Some foods, such as fried items and salty condiments, can increase inflammation. Avoiding them can help relieve joint pain, tenderness, and swelling.
Foods with antioxidants, like green tea, can help ease RA symptoms. It contains a natural anti-inflammatory called epigallocatechin-3-gallate (EGCG), discouraging the production of molecules that damage joints.
People with arthritis should avoid processed foods and drinks high in sugar, which can trigger inflammation. A diet focused on poultry, fish, whole grains, plenty of vegetables and some fruits, and unsaturated oils may help reduce symptoms.
People with RA should also try to eat more foods rich in vitamins B6, B12, C, magnesium, and selenium. Some individuals with RA relieve their symptoms by avoiding sensitive foods, including gluten, dairy, nightshade fruits and vegetables (such as tomatoes and eggplant), and citrus fruits. Sam Lee Prospect Medical also recommends this approach for their arthritis patients, who suggest exclusion diets as a potential solution. Then, a food trial can be used to determine which foods might cause arthritis pain or flare-ups.
People with arthritis should limit added sugars. They should also be mindful of how much salt (sodium) they consume. Excessive sodium intake is linked to rheumatoid arthritis and can worsen arthritis symptoms.
A diet low in saturated fat and high in fruits, vegetables, whole grains, lean meats, fish, and healthy nuts/seeds can help improve arthritis symptoms. People with trouble identifying what foods trigger their arthritis should work with a registered dietitian. They may be able to do food intolerance tests or follow a supervised elimination diet to discover which foods are their arthritis triggers.
Vegetables rich in vitamin C are especially good for arthritis. This vitamin helps the body absorb calcium and prevents inflammation.
People with arthritis should limit saturated fats and oils like canola, sunflower, and safflower. These fats increase inflammation in the body.
Avoid fried chicken, which is high in AGEs, and instead eat boiled poultry. Boiled chicken also contains oleocanthal, which has anti-inflammatory properties similar to ibuprofen.
Vegetables are very protective against arthritis. Try to eat a variety of vegetables and exclude nightshades (potatoes, tomatoes, peppers), which contain a compound that may trigger arthritis pain in some people. Instead, eat other vegetables and consider taking an omega-3 fatty acid supplement (such as fish oil or walnuts). If your diet is causing you discomfort, try eliminating the suspected foods for a couple of weeks before reintroducing them.
The saturated fats in dairy products, especially cheese, can cause inflammation. But other fats in dairy products may reduce inflammation and help bone health.
Some people find that nightshade vegetables, such as eggplants, tomatoes, and potatoes, worsen their arthritis symptoms.
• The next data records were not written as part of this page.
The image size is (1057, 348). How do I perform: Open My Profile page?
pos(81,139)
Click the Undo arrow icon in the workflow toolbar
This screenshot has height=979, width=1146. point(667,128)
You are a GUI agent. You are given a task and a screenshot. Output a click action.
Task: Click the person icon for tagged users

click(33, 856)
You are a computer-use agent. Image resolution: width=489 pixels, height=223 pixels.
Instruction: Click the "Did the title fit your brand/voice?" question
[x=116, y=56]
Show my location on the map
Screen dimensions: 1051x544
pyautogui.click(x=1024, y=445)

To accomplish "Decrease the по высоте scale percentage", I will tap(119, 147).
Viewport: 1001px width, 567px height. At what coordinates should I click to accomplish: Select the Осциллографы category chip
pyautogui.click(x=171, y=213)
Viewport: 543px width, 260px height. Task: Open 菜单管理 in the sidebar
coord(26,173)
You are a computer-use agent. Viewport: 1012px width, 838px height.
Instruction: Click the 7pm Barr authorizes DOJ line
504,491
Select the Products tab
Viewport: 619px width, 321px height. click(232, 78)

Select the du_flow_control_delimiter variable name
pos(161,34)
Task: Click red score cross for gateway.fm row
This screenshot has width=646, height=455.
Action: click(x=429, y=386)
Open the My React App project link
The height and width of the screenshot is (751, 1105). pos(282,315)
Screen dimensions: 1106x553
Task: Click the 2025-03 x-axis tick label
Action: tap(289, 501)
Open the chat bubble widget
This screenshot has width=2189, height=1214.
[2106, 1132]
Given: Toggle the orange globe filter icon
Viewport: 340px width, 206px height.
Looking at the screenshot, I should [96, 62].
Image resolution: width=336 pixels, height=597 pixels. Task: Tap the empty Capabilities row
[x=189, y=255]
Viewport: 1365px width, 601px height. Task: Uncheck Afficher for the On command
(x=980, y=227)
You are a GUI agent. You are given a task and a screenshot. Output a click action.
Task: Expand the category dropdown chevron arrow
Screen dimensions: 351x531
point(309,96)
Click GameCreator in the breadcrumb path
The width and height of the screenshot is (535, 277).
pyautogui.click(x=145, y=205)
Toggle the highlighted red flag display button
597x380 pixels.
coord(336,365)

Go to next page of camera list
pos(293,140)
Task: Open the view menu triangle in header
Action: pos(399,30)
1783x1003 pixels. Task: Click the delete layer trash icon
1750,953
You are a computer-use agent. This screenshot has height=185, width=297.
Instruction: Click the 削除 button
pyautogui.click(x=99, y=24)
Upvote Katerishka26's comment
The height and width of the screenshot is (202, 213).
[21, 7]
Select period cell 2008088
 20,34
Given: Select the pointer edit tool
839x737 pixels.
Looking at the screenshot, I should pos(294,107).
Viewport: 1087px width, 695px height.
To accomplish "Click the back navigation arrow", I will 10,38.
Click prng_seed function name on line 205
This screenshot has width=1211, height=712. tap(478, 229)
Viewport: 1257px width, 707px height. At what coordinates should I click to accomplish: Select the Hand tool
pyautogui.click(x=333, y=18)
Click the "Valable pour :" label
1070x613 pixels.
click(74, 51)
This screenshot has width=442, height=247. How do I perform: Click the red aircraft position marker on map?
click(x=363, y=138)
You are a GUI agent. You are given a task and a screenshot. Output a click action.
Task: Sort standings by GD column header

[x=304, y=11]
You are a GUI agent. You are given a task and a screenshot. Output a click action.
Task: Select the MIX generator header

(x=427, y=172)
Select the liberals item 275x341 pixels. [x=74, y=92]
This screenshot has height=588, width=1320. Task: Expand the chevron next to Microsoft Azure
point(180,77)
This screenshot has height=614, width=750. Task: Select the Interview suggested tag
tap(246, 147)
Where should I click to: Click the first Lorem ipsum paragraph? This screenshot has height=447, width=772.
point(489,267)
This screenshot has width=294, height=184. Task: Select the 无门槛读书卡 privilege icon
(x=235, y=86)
But scientific evidence isn’t clear about this.
Avoid these foods for a few weeks, then reintroduce them to see if your arthritis flares up. But before making changes to your diet, speak with a registered dietitian. People with RA who follow plant-based diets have reported better symptoms. Plant-based diets are rich in anti-inflammatory fruits, vegetables, and whole grains. They also naturally limit RA-trigger foods.
Although a diet rich in antioxidants and anti-inflammatory foods benefits people with arthritis, some research suggests that certain processed and unprocessed foods can aggravate symptoms. These include sugary foods, those containing advanced glycation end products, and those high in saturated fats, such as red meat, dairy products, and some oils.
Processed foods are any food changed from its natural state, such as roasting, boiling, pasteurizing, or adding ingredients. This includes canned, frozen, and dried foods.
Aim to eat whole foods that are minimally processed, like vegetables (including dark leafy greens), fruits, nuts, and seeds. Choose healthy fats like olive, canola, or nut oils, and limit omega-6 fatty acids.
Oranges and other citrus fruits are a rich source of vitamin C and also have anti-inflammatory properties. The flavonoids, coumarin, and volatile oils in these fruits have been shown to protect against and improve the symptoms of chronic inflammation.
Avoid grapefruit and pomelo, however, as these foods may interfere with your medications (especially cyclosporine and methotrexate). Pineapple is high in vitamin C and the enzyme bromelain, which has been shown to reduce pain and swelling from osteoarthritis. Enjoy this tropical fruit cubed in a salad, baked into savory dishes, or steamed with vegetables.
A diet focusing on fresh produce, whole grains, fish, nuts, and olive oil is beneficial for people with arthritis. If you have any questions about your diet, talk to your doctor.